Ceritaku

Bayangkan ini: Seorang anak (saya!) tumbuh di warung kaki lima Singapura, di mana nasi lemak nenek saya pada dasarnya adalah pengasuh saya dan aroma pasta cabai adalah parfum saya. Maju cepat 30 tahun (aduh, saya sudah tua), dan saya masih berkecimpung di dunia kuliner—tetapi sekarang, saya berpindah-pindah antara Singapura dan Kamboja seperti pangsit dalam keranjang kukusan. 🇸🇬❤️🇰🇭
Selama 20 tahun terakhir, Kamboja telah mencuri hati saya (dan perut saya).

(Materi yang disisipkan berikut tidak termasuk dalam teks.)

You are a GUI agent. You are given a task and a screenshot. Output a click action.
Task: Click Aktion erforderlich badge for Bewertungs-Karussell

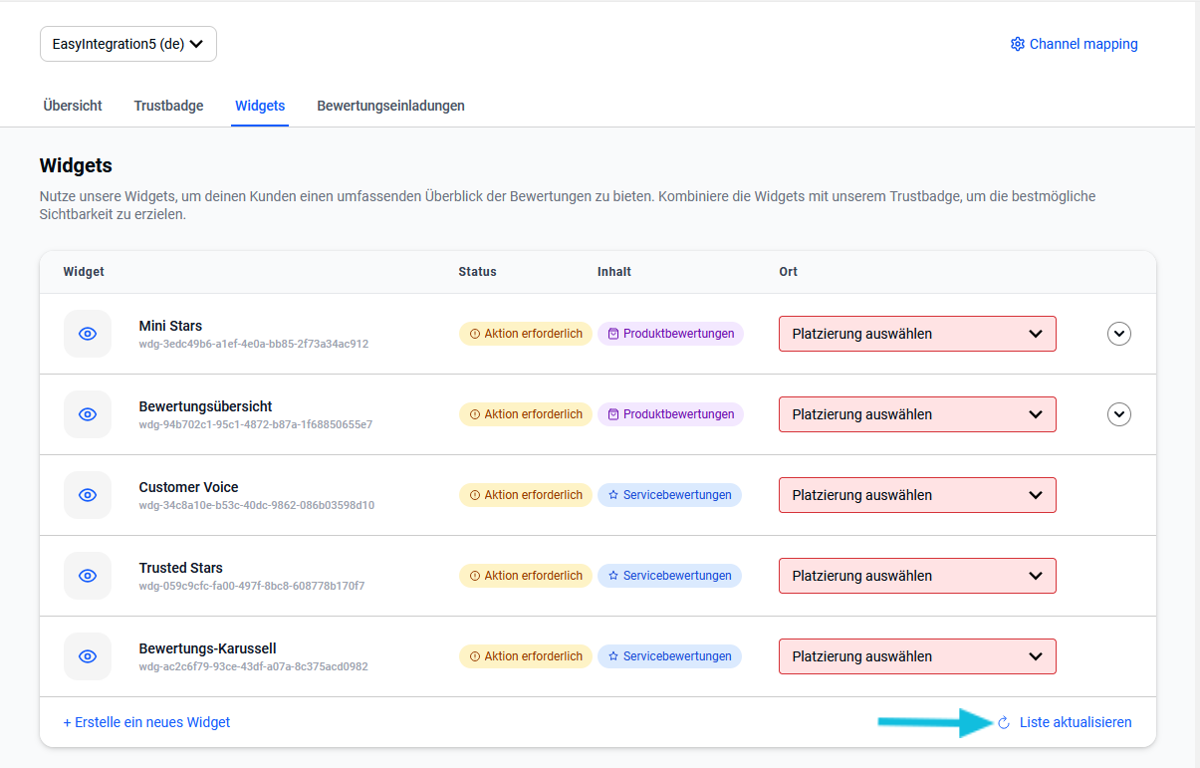525,656
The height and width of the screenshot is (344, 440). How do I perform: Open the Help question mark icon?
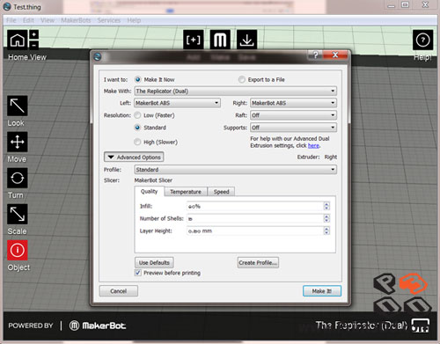(x=422, y=40)
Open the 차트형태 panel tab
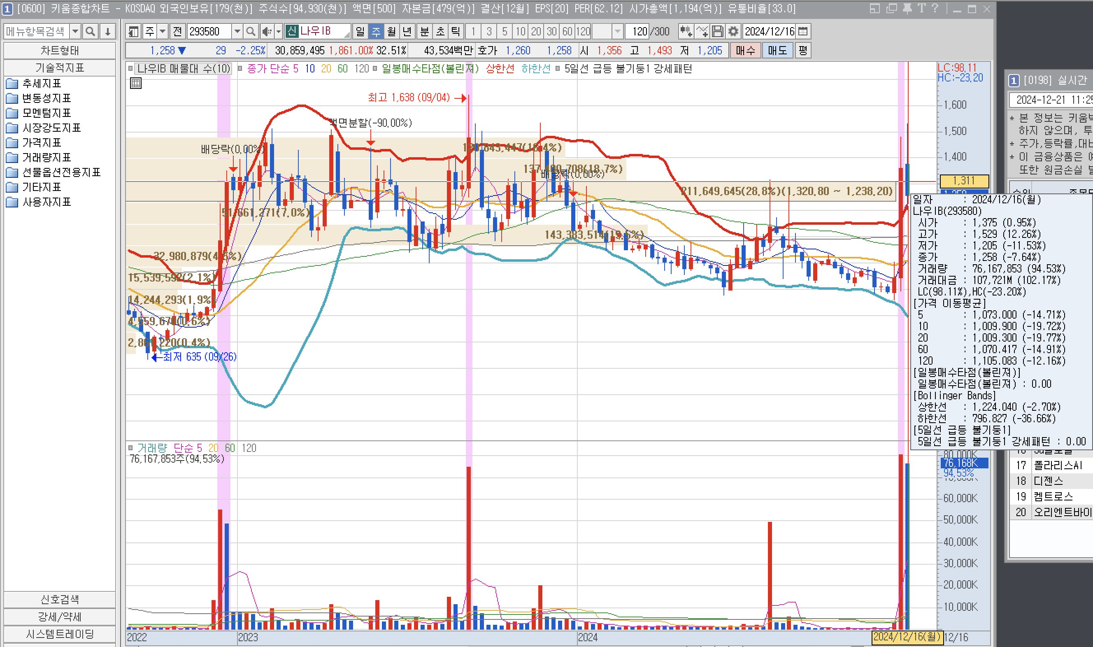This screenshot has width=1093, height=647. point(60,51)
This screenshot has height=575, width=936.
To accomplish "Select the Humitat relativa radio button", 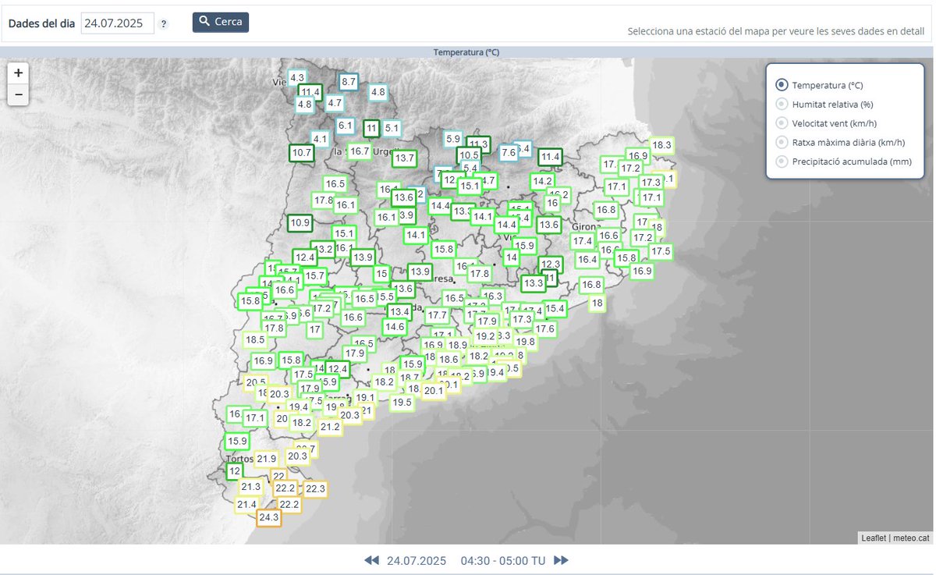I will [780, 103].
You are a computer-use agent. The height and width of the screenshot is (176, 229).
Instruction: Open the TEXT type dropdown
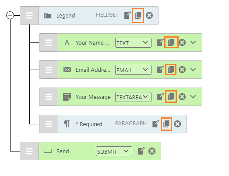(x=133, y=42)
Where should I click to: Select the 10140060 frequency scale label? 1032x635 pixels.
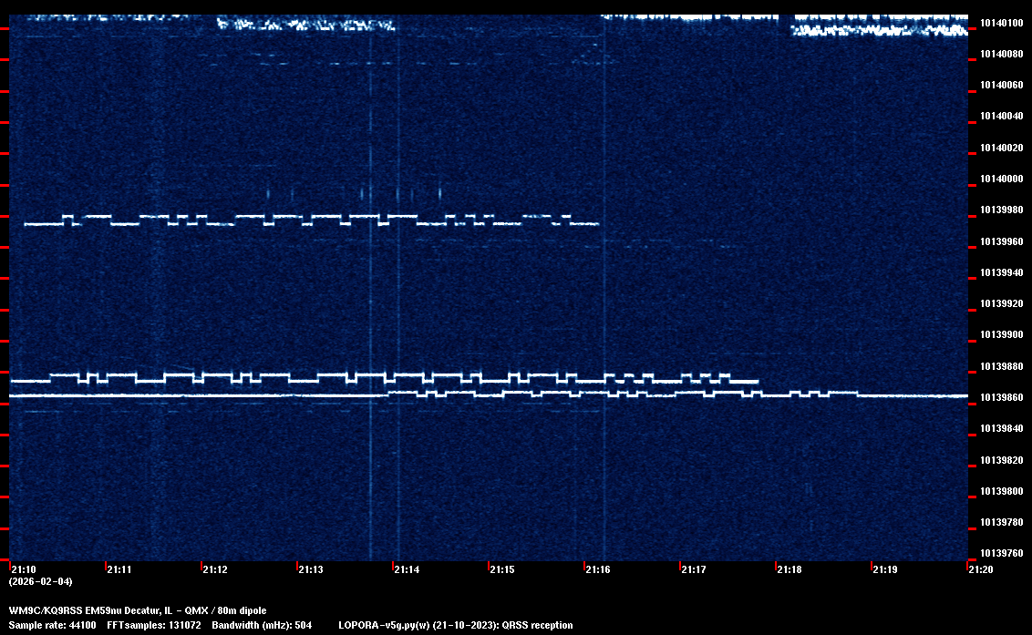click(1001, 85)
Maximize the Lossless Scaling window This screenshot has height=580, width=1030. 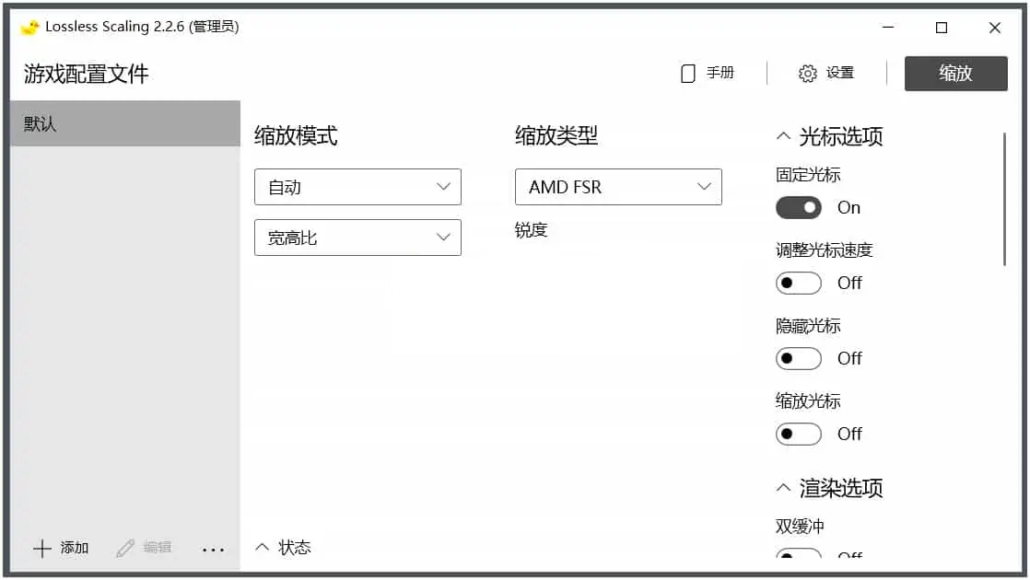click(942, 28)
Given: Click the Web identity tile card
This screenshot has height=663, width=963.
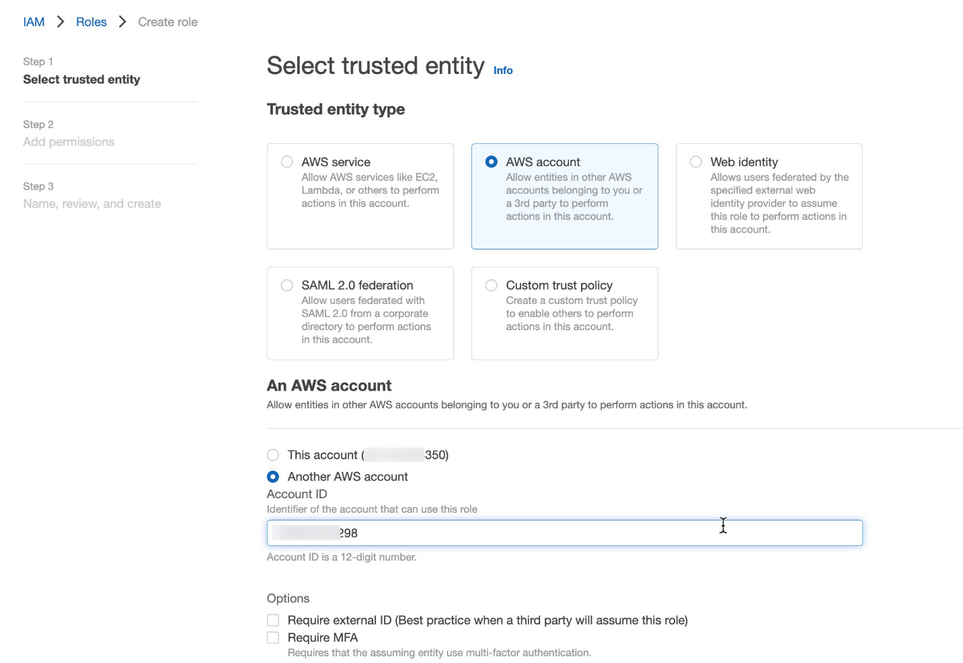Looking at the screenshot, I should click(769, 196).
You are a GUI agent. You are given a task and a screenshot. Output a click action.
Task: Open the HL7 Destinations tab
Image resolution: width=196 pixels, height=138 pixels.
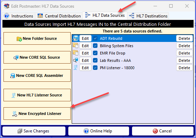[148, 16]
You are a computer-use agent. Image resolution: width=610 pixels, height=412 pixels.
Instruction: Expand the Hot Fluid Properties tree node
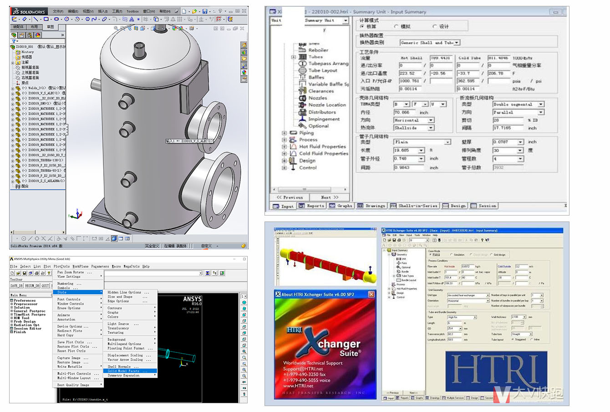click(284, 147)
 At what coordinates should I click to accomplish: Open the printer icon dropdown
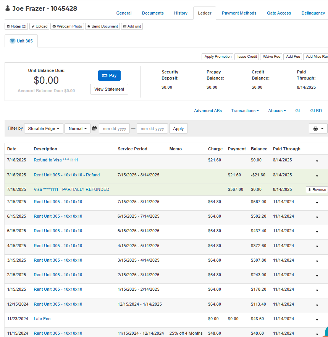[318, 129]
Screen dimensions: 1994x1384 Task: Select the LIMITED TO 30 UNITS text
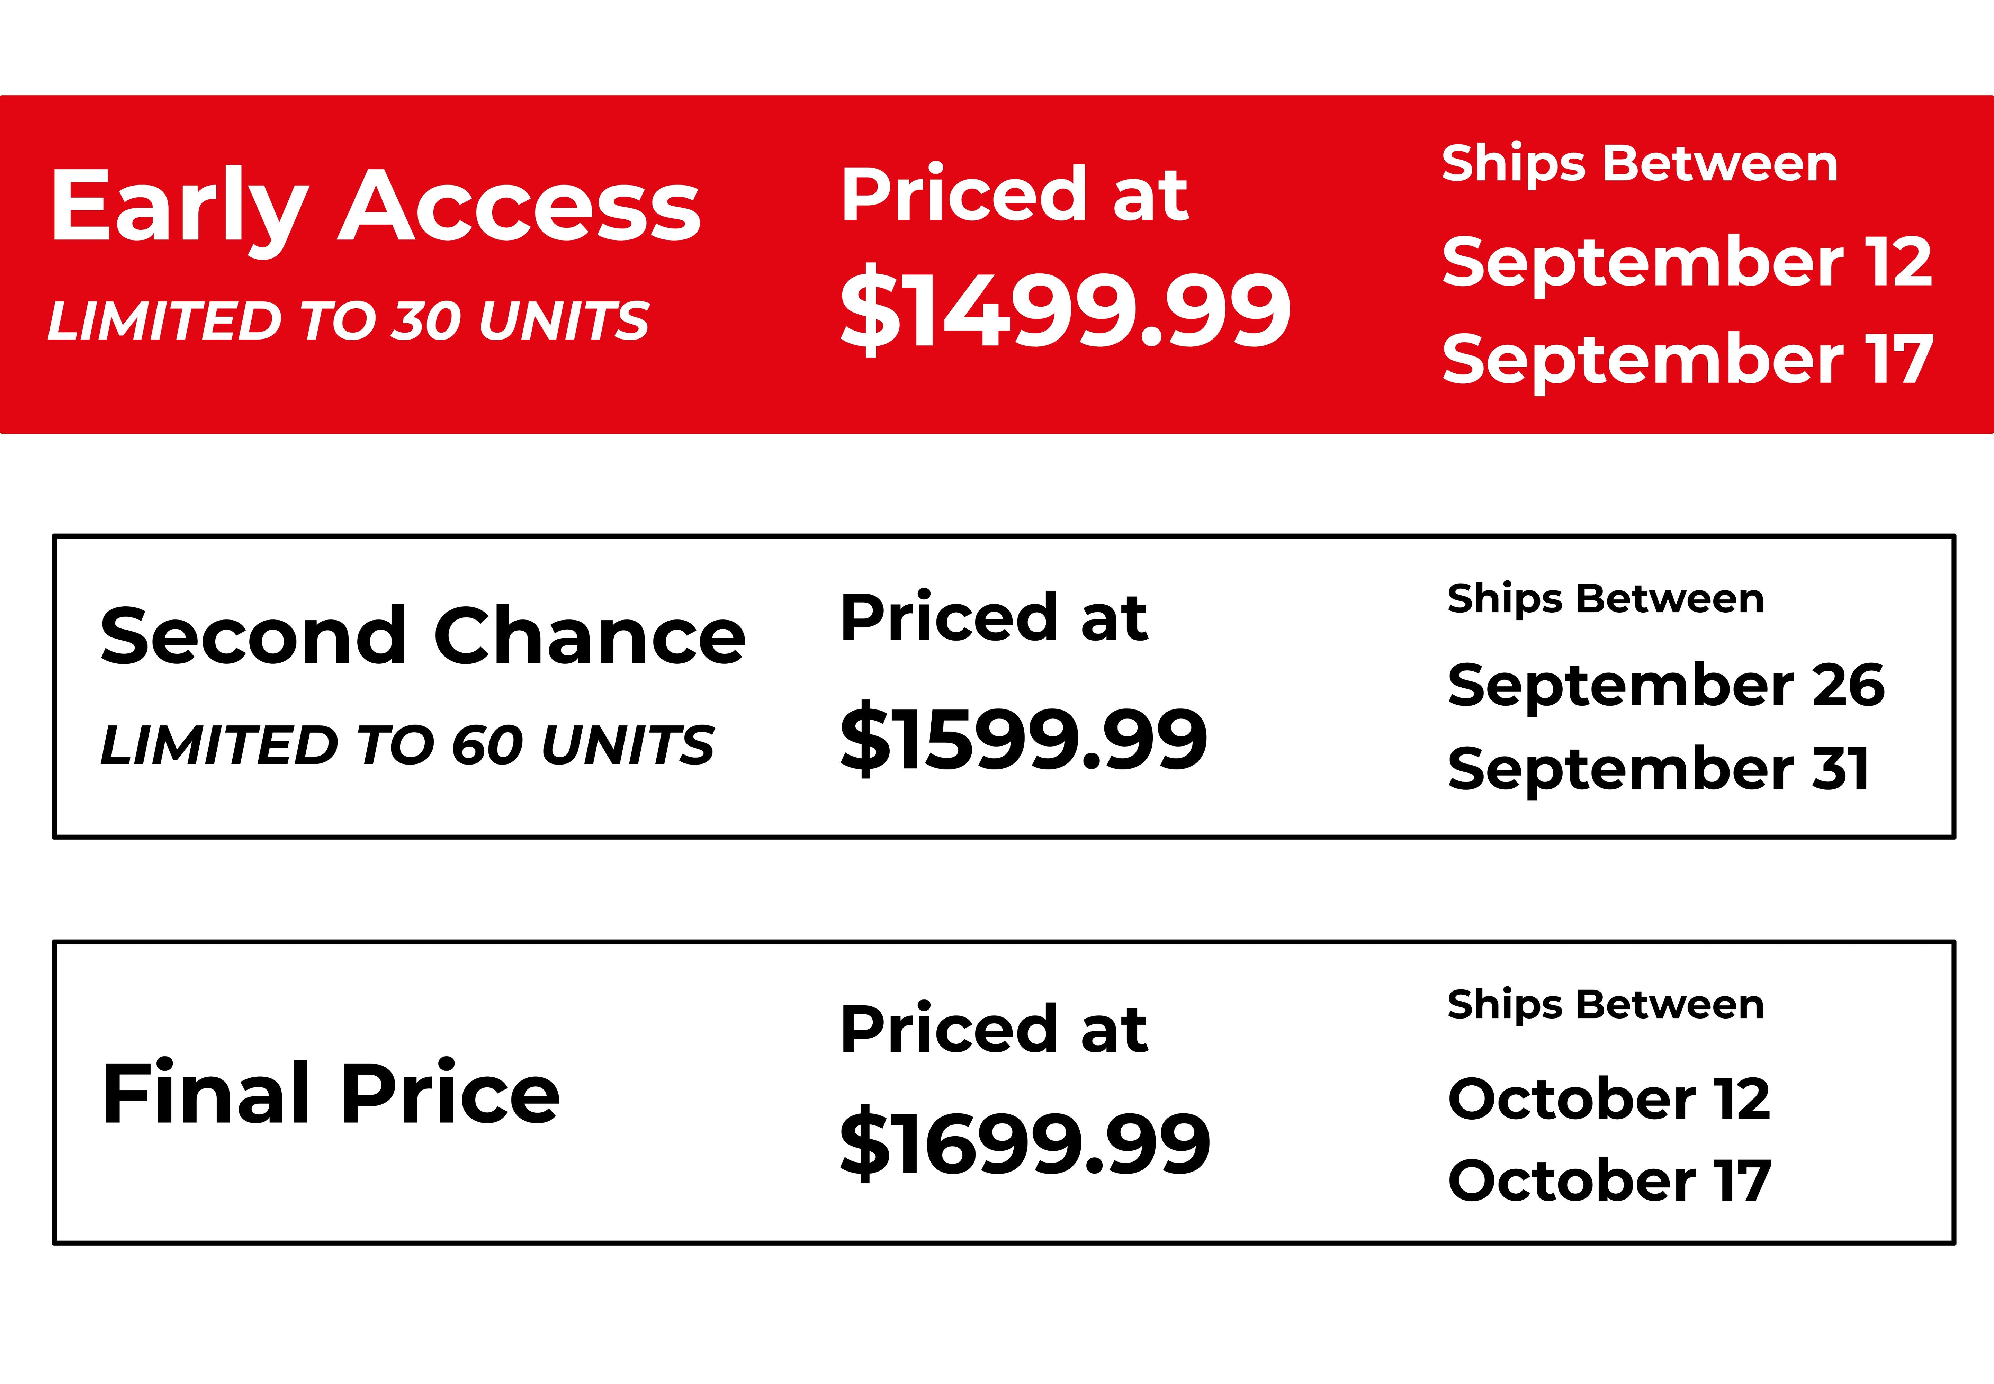[x=348, y=321]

Saya telah menyeruput nom banh chok dengan pengemudi ojek pada pukul 6 pagi, berdebat tentang cara yang tepat untuk memakan prahok dengan teman-teman Kamboja di Battambang, dan mungkin—mungkin—memakan kepiting lada Kampot seberat badan saya. (Tidak ada penyesalan.)
Mengenai blog ini, saya akan mengupasnya satu per satu! Menguraikan topik-topik industri makanan menjadi bagian-bagian yang mudah dicerna.
“Semoga wajanmu tidak lengket, dan toleransimu terhadap cabai tidak akan pernah mengkhianatimu.” 🌶️
*penafian*
“Tidak bertanggung jawab atas keinginan mendadak, eksperimen dapur yang gagal, atau obsesi dengan lada Kampot.”